A Gripe Espanhola - como ficou conhecida a doença que varreu o planeta entre 1918 e 1919 - foi devastadora. Na época, não havia dados confiáveis a respeito do número de pessoas contaminadas e de óbitos. Assim, as estimativas a respeito da mortalidade da pandemia variam de 17 milhões até 50 milhões. Algumas análises apontam que a doença pode ter matado mais de 100 milhões de pessoas.
O nome o qual a pandemia global de 1918 recebeu é enganoso. Não foi na Espanha que ela surgiu. Tampouco foi lá que ocorreu a maioria das mortes. O que aconteceu foi que, por não participar da guerra, a imprensa espanhola não estava sob censura do governo. Assim, a disseminação da doença foi mais noticiada na Espanha, o que resultou no nome que a tragédia sanitária recebeu.
Até hoje não se sabe com certeza onde surgiu o vírus. Uma das hipóteses aponta para o acampamento militar britânico de Étaples, na França, onde funcionava uma espécie de hospital de campanha. No local superlotado existia um viveiro de aves usadas como suprimentos, o que reforça a possibilidade de ter surgido ali a doença.

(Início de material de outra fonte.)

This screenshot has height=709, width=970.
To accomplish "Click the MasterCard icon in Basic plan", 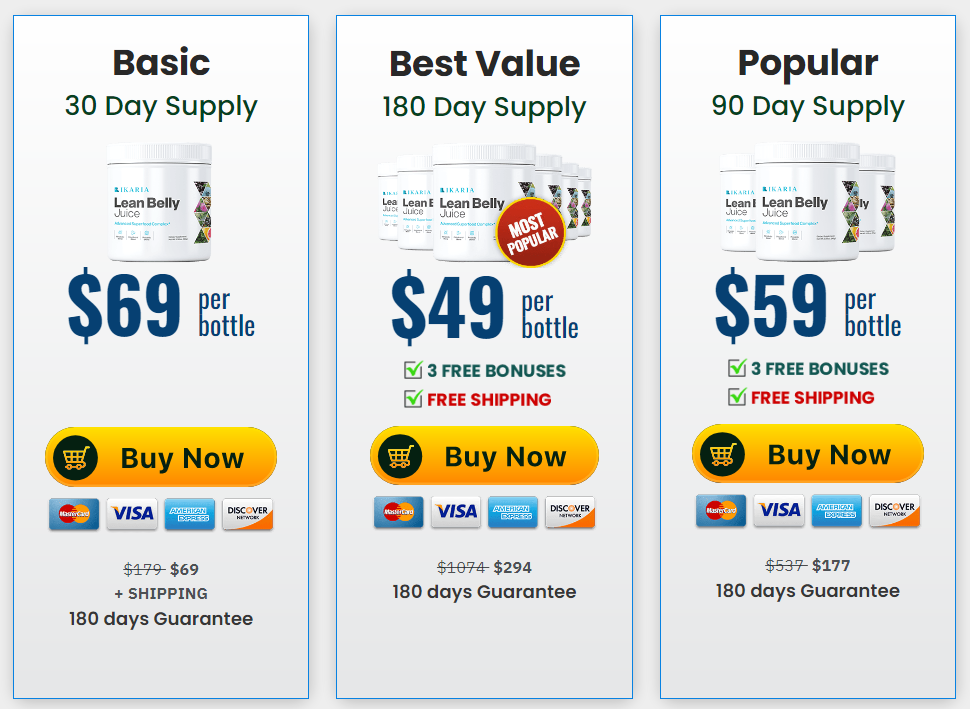I will pyautogui.click(x=74, y=513).
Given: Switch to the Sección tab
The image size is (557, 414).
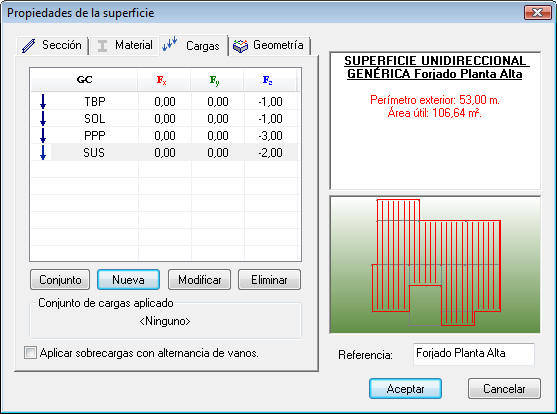Looking at the screenshot, I should click(52, 45).
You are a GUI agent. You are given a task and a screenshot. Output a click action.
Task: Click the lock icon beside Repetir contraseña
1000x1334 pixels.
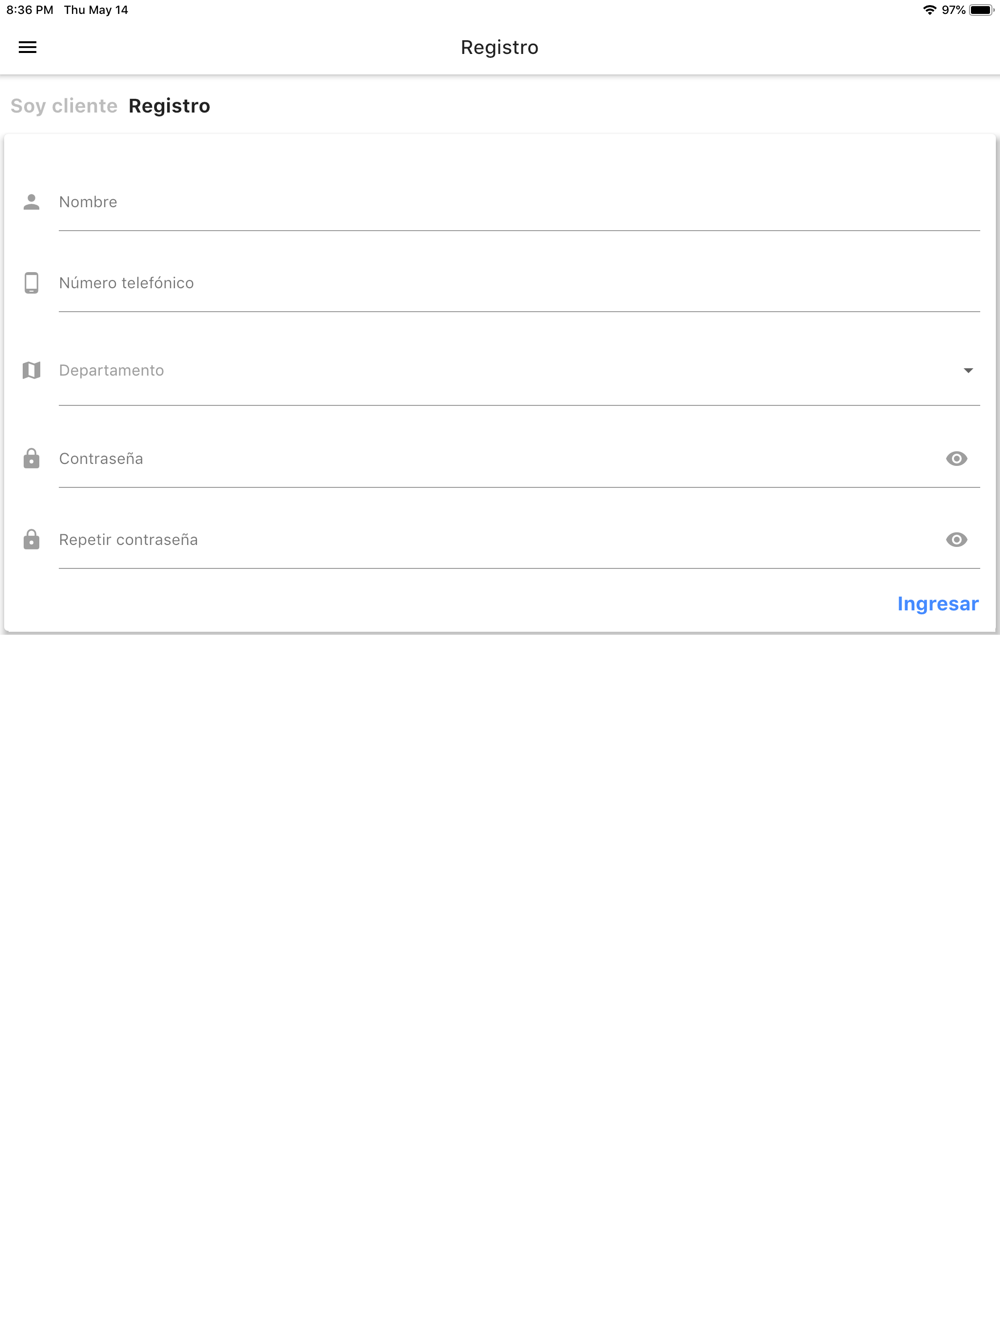click(x=32, y=539)
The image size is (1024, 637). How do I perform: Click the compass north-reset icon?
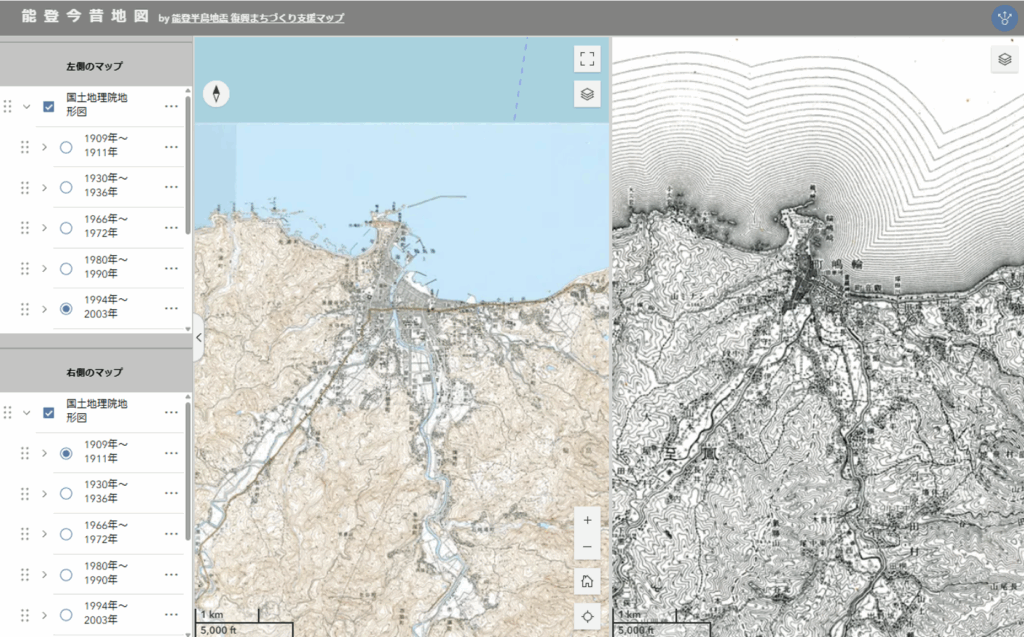coord(216,94)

Outra indica para o estado norte-americano do Kansas, com acampamentos militares já tendo registrado casos ainda em 1917. Uma terceira possibilidade aponta para a China e diz que o vírus teria chegado na Europa por meio da mobilização de trabalhadores chineses para atuarem atrás das linhas britânica e francesa na guerra.

Um vírus que voltou às manchetes em 2009

O vírus responsável pela pandemia mortal de 1918, que causou uma das maiores tragédias sanitárias da história humana, é um conhecido que, recentemente, voltou a nos visitar, trazendo grande apreensão, mas com muito menos força do que no início do século passado.
O H1N1 causou a primeira pandemia do século XXI e se alastrou por mais de 200 países entre 2009 e 2010. Os números provam isso: na sua aparição mais recente, o H1N1 contaminou, em quase 16 meses de pandemia, menos de 500 mil pessoas e causou na casa de 18,6 mil mortes em todo o mundo, conforme a Organização Mundial de Saúde.
Não há uma certeza acerca das origens do vírus, mas é quase certo que ele migrou das aves para os humanos. "Certamente, alguma ave aquática migratória o eliminou nas fezes e, por algum meio, alcançou o homem", afirma o médico infectologista Stefan Cunha Ujvari, autor do livro "Pandemias, a humanidade em risco" (Editora Contexto, 2011, 216 páginas).
Conforme o especialista, as aves são os reservatórios naturais do influenza, pois permitem que grandes quantidades do vírus se repliquem em seu corpo sem adoecerem. "Provavelmente, ambos coevoluíram, e as aves se tornaram resistentes ao ataque viral, além de funcionarem como transportadoras virais para longas distâncias", diz Ujvari.
"Os vírus eliminados nas fezes permanecem em solo úmido, represas, lagoas e açudes à espera de outro animal para infectar. Os suscetíveis ao influenza são o cavalo, a baleia, o homem, a ave e o porco. Hoje, sabemos que o vírus da Gripe Espanhola se originou de um vírus presente em alguma dessas aves", completa.

As três ondas da pandemia

A pandemia se deu em três ondas. A primeira ocorreu no primeiro semestre do ano, e se caracterizou por ser muito contagiosa, mas menos letal, e atingindo principalmente os Estados Unidos e a Europa.
A segunda onda, no segundo semestre de 2018, foi arrasadora. Com início entre agosto e setembro, atingiu o mundo inteiro. As condições insalubres nas trincheiras da guerra - chuva, lama, ratos, estresse, desnutrição, piolhos, doenças outras como tifo e tuberculose - derrubavam a imunidade dos soldados. Não bastasse tudo isso, a gripe veio para abater tropas inteiras. A grande movimentação de militares e de civis - facilitada pelas novas formas de transporte - foi decisiva na disseminação da doença.
A terceira onda se deu no final de 1918 e no primeiro semestre de 1919. Menos intensa, atingiu a Austrália em janeiro de 1919, se espalhando para a Europa e os EUA, onde permaneceu até junho.